Let me point out a recent example in climatology: The article "The Atlantic Multidecadal Oscillation as a dominant factor of oceanic influence on climate' by Chylek et al. It is one of the most recent articles appearing in "Geophysical Research Letters", a major climatology journal. Here is the Abstract:
"A multiple linear regression analysis of global annual mean near-surface air temperature (1900-2012) using the known radiative forcing and the El Ni¤o-Southern Oscillation index as explanatory variables account for 89% of the observed temperature variance. When the Atlantic Multidecadal Oscillation (AMO) index is added to the set of explanatory variables, the fraction of accounted for temperature variance increases to 94%. The anthropogenic effects account for about two thirds of the post-1975 global warming with one third being due to the positive phase of the AMO. In comparison, the Coupled Models Intercomparison Project Phase 5 (CMIP5) ensemble mean accounts for 87% of the observed global mean temperature variance. Some of the CMIP5 models mimic the AMO-like oscillation by a strong aerosol effect. These models simulate the twentieth century AMO-like cycle with correct timing in each individual simulation. An inverse structural analysis suggests that these models generally overestimate the greenhouse gases-induced warming, which is then compensated by an overestimate of anthropogenic aerosol cooling".
Note the sentence "The anthropogenic effects account for about two thirds of the post-1975 global warming with one third being due to the positive phase of the AMO"
And in the Discussion section of the article we read: "Our analysis suggests that about two thirds of the late twentieth century warming has been due to anthropogenic influences"
So there you have it: Global warming has been proven to be mainly caused by "anthropogenic effects". When a very sophisticated and careful piece of research comes to that conclusion is there any room left for climate skepticism?
I am afraid there is a very large room left. The study is correlational: "A multiple linear regression analysis" and you can't infer causation from correlation. Yet the sentences I have singled out appear to do exactly that. An unsophisticated reader would conclude that anthropogenic global warming has now been proven.

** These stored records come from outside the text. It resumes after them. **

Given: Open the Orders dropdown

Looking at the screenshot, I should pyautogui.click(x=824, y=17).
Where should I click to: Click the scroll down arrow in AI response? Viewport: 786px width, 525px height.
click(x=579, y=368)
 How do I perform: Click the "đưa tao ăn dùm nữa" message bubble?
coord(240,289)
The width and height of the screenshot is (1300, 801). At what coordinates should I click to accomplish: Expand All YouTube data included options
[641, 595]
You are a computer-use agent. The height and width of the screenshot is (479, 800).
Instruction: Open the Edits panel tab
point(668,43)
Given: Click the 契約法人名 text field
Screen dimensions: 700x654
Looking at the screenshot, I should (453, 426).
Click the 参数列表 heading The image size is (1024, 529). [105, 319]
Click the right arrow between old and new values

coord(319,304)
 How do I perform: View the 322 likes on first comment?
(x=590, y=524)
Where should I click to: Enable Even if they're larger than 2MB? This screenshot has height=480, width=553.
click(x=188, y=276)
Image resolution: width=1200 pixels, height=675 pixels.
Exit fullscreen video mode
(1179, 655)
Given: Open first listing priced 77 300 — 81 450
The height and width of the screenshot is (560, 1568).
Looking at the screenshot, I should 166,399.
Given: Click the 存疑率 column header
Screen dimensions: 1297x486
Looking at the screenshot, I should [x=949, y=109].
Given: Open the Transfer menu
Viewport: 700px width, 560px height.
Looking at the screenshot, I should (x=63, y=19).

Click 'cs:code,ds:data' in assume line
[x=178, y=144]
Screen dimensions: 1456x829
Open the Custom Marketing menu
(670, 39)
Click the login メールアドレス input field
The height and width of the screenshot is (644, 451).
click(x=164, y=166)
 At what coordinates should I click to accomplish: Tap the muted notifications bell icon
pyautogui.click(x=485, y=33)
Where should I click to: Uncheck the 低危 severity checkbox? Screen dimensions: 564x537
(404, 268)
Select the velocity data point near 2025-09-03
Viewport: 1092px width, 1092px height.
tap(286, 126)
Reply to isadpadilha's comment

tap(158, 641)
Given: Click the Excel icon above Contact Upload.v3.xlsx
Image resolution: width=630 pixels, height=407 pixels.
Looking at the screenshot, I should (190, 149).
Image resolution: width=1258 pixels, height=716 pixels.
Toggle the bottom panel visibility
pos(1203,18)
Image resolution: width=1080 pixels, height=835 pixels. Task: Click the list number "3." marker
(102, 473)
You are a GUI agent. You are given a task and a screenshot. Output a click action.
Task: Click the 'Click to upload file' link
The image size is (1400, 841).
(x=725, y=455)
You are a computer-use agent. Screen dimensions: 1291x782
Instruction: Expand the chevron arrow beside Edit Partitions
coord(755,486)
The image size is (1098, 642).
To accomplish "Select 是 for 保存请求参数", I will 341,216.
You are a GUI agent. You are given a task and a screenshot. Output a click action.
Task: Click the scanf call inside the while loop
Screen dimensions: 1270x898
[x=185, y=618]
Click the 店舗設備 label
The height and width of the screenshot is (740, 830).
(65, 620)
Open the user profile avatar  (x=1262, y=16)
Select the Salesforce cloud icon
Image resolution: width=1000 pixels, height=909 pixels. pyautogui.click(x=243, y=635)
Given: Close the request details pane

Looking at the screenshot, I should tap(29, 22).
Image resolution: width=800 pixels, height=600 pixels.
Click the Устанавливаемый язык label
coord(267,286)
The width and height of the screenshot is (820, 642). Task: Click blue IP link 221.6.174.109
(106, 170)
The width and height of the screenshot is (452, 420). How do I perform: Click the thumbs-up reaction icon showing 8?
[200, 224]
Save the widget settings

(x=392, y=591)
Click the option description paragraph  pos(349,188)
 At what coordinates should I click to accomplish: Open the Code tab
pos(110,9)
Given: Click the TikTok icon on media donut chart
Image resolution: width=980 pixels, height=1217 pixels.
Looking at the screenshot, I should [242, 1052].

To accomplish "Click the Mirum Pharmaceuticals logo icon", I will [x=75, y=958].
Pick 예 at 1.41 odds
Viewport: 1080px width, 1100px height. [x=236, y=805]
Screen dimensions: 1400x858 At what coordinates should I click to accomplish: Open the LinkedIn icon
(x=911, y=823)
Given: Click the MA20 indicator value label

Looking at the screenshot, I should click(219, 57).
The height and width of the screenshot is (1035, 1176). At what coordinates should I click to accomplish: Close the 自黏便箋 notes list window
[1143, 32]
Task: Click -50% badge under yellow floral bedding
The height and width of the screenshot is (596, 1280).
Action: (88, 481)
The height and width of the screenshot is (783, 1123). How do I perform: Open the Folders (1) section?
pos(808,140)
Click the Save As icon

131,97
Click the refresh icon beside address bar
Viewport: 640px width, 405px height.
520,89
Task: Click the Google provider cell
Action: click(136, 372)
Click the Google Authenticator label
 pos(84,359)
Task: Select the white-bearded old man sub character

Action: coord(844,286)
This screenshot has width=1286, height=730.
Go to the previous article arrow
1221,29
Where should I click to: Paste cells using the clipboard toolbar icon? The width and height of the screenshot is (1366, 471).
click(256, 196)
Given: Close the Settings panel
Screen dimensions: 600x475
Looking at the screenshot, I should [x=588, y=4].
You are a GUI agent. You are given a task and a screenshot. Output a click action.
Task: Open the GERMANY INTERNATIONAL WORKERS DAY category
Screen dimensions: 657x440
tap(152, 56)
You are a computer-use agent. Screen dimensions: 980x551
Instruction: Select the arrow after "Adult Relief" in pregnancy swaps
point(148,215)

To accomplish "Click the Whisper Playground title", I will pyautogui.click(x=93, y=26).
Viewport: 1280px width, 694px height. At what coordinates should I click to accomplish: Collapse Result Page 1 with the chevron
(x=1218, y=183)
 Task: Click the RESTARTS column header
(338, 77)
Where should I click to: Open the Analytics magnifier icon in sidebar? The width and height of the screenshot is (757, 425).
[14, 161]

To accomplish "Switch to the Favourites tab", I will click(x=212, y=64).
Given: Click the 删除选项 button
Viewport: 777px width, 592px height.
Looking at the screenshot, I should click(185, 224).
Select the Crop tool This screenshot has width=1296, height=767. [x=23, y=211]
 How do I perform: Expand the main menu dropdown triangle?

Now I feel confident that Chylek and his friends are reasonable people who would be ready to admit to what I have just charged and would say that they were just expresssing themselves in a shorthand way and that they knew from the beginning that the coincidence of temperature rise and CO2 rise in the late 20th century was no proof of anything -- particularly in the light of the later divergence of those two variables. But the global warming debate now involves so many people outside the scientific community that I will still charge them with carelessness in the matter. When unsophisticated people are likely to read your words, you have a duty to make them as clear as you can.
Posted by John J. Ray (M.A.; Ph.D.).
2 comments:
It's pretty much in every thing. I was speaking with my dentist. He would like me to quit chewing. I told him, of the three guys I know who quit, all of them were losing their teeth. HE SAID, science shows... At which point I plugged my ears and listened to not even another word out of his mouth.
When someone lowers themselves to using science as proof, especially in these times, but really ever, they just admitted they are wrong. Still, it's entertaining to watch someone melt down into an emotional pile of psychic dung when all just realize they lost and resort to folly as proof.
My question? I have no influence in those fields. I don't have the statistical-fu to do more than cursory minor checks (when the data is given). I'm not a pro. Why is academia allowing itself to be destroyed through it's own glaring failures? Why hasn't academia stepped up to the plate to knock down mediocrity and worse?
Science will never be proof. It might rise to the level of engineering, once in a while, by making things... good enough for function. It isn't even close today, and it's going in the wrong direction, fast. But by it's very nature, it's impetus should be to disprove... everything. I would guess that msm, the presidency, and congress are more believed than science, currently. If science can't be trusted, it will be eliminated until some core, it is hoped, is allowed to remain. But when that pendulum begins to swing, it won't be pretty.
I have a headache ! Two thirds of which is anthropogenic.